The group wants to put an end to the ongoing conflict in Syria with a decentralized system that secures rights for minorities, including Kurds.

 

Control Map

9-16 July 2018

After a quick advance in Daraa governorate, Syrian government forces now control more than sixty percent of Syrian territory, while opposition factions are taking consecutive blows, according to a report by the AFP in Beirut.

Since the onset of the Russian military intervention in its favor in September of 2015, the Syrian government army has made consecutive victories at the expense of both opposition factions and ISIS, the most prominent of which have been Aleppo city (December of 2016), Palmyra (March of 2016, but was lost again in 2017), and eastern Ghouta near Damascus (April of 2018).

After recapturing eastern Ghouta, all of the capital, and then the majority of Daraa governorate recently, Syrian government forces now control sixty-one per cent of the country’s territory in comparison to seventeen percent before this expansion, according to the SOHR. Syria’s area is one hundred and eighty-five thousand square kilometers.

Government forces gradually regained the most important cities like Aleppo, Homs, Daraa, and all of Damascus. They have maintained their presence in coastal areas in the west of the country.

Seventy-two percent of the population lives in government-held territory, according to Fabrice Balanche, a geographer specializing in Syria. Six million Syrians are refugees outside the country and around seven million are displaced from their homes out of twenty-three million Syrians, according to expert estimates.

Opposition factions are also present in limited areas in the northern countryside of Hama (middle Syria), whereas Syrian factions loyal to Ankara hold control of vast areas of the northern countryside of Aleppo (northern Syria).

Tahrir al-Sham (previously Nusra) holds vast parts of Idlib (northwest of Syria), where the presence of opposition factions is limited to certain areas.

Opposition factions and Tahrir al-Sham currently hold nine percent of the country’s territory.

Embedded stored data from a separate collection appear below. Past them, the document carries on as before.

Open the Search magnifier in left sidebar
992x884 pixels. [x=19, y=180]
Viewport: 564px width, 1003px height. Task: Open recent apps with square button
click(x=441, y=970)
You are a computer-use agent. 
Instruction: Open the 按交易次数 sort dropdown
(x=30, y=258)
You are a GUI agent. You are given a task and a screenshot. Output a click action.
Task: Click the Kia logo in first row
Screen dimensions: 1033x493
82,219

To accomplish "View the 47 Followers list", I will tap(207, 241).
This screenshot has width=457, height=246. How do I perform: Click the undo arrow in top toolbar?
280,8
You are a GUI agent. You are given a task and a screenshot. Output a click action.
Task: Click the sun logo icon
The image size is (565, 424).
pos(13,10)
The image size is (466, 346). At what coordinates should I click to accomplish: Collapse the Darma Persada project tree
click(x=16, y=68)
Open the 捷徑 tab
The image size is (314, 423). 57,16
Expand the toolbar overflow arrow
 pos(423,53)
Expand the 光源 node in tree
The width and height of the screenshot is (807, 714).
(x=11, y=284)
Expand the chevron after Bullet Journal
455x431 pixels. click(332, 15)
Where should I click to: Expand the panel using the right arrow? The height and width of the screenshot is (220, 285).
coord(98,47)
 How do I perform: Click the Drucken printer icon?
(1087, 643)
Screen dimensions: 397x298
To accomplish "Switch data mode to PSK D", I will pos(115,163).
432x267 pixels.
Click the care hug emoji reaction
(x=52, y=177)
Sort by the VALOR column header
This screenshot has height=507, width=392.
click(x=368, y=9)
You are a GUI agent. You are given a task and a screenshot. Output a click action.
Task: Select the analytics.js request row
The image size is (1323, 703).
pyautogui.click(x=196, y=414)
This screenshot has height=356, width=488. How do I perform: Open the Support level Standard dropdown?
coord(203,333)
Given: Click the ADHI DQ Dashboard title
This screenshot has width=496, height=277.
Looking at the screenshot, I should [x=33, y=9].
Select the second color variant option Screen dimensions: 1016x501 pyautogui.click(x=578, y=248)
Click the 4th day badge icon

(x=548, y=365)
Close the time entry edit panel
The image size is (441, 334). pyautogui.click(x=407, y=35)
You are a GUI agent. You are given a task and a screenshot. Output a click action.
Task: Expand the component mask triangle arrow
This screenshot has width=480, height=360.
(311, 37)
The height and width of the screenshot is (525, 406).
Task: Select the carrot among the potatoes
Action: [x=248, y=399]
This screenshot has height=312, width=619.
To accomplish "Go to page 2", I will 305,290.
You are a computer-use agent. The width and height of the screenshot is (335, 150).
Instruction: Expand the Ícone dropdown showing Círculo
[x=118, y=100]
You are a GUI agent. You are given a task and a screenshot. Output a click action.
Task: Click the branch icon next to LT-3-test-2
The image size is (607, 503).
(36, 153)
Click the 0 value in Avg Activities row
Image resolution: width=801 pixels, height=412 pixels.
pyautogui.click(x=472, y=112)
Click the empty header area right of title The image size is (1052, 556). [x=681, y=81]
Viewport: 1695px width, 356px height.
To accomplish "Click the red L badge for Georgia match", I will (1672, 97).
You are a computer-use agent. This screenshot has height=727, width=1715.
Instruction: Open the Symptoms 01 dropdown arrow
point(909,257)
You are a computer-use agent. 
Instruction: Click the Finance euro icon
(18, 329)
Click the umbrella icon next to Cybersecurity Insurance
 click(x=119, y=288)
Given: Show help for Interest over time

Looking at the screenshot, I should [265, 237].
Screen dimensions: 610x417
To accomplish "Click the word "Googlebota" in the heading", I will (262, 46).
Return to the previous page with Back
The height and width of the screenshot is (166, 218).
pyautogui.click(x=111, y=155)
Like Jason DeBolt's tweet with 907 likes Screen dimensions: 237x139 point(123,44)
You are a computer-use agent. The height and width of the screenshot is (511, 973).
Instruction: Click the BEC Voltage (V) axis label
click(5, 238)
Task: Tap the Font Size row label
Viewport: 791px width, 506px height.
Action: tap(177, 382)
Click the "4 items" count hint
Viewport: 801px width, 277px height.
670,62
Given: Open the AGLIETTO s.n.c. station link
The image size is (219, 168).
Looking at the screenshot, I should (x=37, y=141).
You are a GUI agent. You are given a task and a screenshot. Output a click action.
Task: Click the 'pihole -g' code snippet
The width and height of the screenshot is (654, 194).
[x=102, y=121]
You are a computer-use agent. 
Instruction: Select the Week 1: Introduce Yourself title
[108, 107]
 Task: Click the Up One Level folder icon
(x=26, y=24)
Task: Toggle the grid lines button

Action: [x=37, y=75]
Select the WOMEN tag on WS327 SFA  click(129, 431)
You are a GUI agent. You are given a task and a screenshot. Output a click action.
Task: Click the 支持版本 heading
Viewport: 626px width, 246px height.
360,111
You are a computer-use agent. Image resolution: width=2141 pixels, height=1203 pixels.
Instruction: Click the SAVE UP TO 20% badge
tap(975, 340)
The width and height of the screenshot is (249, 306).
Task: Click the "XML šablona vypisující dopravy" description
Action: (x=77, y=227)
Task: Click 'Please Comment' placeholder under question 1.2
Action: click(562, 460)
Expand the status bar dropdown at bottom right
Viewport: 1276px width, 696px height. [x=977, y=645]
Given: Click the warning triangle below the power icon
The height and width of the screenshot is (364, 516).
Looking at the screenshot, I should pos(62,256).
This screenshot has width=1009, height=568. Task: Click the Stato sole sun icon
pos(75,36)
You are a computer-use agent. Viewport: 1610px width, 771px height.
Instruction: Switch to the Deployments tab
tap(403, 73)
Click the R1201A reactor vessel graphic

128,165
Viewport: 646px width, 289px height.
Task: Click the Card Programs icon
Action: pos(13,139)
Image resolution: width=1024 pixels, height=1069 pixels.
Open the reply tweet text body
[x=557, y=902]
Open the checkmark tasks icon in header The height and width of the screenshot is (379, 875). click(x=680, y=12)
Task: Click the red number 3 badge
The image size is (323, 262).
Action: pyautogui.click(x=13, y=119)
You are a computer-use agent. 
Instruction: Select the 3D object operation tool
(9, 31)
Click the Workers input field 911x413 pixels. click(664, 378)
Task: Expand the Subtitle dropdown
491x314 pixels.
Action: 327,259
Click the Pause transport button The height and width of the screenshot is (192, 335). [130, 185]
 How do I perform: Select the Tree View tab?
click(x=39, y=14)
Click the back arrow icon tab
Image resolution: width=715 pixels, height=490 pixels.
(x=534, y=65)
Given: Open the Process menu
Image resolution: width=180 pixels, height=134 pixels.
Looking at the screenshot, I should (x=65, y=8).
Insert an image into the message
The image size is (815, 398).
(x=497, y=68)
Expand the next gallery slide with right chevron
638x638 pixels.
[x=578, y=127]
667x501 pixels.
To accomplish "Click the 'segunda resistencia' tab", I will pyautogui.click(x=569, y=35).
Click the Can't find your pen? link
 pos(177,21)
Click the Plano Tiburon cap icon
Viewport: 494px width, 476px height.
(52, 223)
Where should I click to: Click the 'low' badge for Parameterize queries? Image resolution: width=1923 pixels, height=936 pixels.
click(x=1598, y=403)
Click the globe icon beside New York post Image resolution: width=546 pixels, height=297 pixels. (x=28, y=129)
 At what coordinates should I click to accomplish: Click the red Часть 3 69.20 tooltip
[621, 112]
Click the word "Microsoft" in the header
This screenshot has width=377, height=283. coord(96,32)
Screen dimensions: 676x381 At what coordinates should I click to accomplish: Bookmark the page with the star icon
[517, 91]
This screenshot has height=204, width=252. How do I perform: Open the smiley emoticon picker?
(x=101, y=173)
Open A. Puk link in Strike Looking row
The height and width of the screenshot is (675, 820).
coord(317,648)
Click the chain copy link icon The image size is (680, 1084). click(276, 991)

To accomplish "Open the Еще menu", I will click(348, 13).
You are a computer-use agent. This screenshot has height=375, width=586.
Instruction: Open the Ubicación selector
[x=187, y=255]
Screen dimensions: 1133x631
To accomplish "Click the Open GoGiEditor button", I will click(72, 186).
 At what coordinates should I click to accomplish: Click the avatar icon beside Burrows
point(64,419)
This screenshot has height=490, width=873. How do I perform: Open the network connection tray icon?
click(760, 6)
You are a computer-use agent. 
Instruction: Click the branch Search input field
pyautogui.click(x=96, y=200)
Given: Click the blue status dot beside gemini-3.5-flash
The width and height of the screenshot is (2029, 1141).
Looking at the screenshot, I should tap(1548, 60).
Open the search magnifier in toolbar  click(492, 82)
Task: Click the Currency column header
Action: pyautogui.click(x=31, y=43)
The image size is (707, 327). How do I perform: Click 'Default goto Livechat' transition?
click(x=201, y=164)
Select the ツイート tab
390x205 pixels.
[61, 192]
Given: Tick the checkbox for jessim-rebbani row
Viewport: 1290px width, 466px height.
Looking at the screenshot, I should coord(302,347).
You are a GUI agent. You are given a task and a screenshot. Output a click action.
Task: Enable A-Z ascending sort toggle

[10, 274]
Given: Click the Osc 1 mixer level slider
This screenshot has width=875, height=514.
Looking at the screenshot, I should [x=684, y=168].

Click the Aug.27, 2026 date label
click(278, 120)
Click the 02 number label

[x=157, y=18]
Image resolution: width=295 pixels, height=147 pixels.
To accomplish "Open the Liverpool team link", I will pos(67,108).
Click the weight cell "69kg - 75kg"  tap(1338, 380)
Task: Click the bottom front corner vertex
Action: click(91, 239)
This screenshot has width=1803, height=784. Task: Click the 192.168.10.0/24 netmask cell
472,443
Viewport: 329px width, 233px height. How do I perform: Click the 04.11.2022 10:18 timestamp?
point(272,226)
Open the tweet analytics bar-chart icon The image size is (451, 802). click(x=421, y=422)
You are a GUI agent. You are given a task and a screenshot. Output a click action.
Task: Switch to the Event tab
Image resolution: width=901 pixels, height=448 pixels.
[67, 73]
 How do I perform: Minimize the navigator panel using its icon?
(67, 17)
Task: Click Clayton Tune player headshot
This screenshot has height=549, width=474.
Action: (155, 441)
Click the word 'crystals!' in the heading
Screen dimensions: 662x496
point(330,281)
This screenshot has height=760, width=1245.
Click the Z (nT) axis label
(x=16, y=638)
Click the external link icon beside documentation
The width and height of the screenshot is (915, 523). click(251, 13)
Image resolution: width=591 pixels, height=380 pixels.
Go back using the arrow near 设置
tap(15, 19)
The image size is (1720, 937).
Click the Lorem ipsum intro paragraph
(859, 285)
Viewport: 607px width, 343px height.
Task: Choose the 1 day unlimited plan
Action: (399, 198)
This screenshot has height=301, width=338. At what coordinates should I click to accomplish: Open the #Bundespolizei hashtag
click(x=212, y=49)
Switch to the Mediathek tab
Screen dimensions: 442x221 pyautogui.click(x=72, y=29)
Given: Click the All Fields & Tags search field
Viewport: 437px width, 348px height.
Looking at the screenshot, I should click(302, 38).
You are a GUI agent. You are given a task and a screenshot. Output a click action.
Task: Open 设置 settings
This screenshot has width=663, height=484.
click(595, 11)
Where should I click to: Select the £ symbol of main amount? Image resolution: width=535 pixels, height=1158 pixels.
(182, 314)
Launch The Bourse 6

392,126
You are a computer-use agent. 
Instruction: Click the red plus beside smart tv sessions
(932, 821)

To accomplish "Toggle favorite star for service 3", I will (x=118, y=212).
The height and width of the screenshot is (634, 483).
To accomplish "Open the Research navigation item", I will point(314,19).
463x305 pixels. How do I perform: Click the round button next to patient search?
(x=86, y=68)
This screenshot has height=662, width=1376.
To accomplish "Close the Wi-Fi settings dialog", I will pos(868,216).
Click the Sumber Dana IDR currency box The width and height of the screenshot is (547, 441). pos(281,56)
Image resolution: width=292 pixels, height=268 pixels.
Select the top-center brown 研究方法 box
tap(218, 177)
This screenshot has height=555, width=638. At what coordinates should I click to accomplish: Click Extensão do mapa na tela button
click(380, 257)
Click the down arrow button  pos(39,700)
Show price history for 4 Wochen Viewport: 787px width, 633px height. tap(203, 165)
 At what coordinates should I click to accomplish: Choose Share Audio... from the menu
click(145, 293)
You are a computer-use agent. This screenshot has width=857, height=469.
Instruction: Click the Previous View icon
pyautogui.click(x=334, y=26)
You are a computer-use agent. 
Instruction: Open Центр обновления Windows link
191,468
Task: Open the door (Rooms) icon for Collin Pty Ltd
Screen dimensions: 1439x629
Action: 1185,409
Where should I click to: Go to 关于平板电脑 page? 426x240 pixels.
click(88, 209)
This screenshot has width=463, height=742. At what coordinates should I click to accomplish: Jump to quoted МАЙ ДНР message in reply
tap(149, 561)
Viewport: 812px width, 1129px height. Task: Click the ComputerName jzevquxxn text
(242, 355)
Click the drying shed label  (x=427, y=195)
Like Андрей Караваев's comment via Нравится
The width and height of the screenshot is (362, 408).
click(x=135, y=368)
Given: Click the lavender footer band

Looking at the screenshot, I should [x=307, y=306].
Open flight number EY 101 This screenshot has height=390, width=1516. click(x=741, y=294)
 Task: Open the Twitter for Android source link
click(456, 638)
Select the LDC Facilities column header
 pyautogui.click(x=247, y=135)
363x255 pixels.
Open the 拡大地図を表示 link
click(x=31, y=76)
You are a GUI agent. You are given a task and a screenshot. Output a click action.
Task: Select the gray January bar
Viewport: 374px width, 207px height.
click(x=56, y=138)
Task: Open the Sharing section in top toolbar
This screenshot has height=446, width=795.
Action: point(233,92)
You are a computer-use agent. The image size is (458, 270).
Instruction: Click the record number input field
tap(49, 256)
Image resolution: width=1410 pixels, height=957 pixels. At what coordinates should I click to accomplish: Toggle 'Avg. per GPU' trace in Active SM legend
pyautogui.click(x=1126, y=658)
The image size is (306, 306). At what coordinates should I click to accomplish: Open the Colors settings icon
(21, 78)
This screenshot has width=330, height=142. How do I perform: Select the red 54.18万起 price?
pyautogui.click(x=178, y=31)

ISIS, which controlled vast areas of Syria and Iraq in 2014, started to gradually lose its positions in 2015, especially with the Kurd’s advance that ousted it from areas in the countryside of Aleppo and then from Raqqa governorate, where battles between ISIS and the Syria army also took place.

The extremist organization currently holds around three percent of the country. It is present in a small enclave in Deir Azzor governorate (east of Syria) near the Iraqi border, and another one in the Syrian desert in the middle of the country. Khaled Ibn al-Waleed Army, loyal to ISIS, also controls a small enclave in southwest Daraa governorate. Dormant cells affiliated with ISIS are also present in Idlib governorate.

After decades of suffering from marginalization, Kurdish influence has increased with the expansion of the conflict in Syria in 2012 and the decrease of government authority in Kurdish majority areas. The YPG, the backbone of the SDF, received support from the international coalition which considered it the most effective party in fighting ISIS.

The Kurds now control more than twenty-seven percent of the country.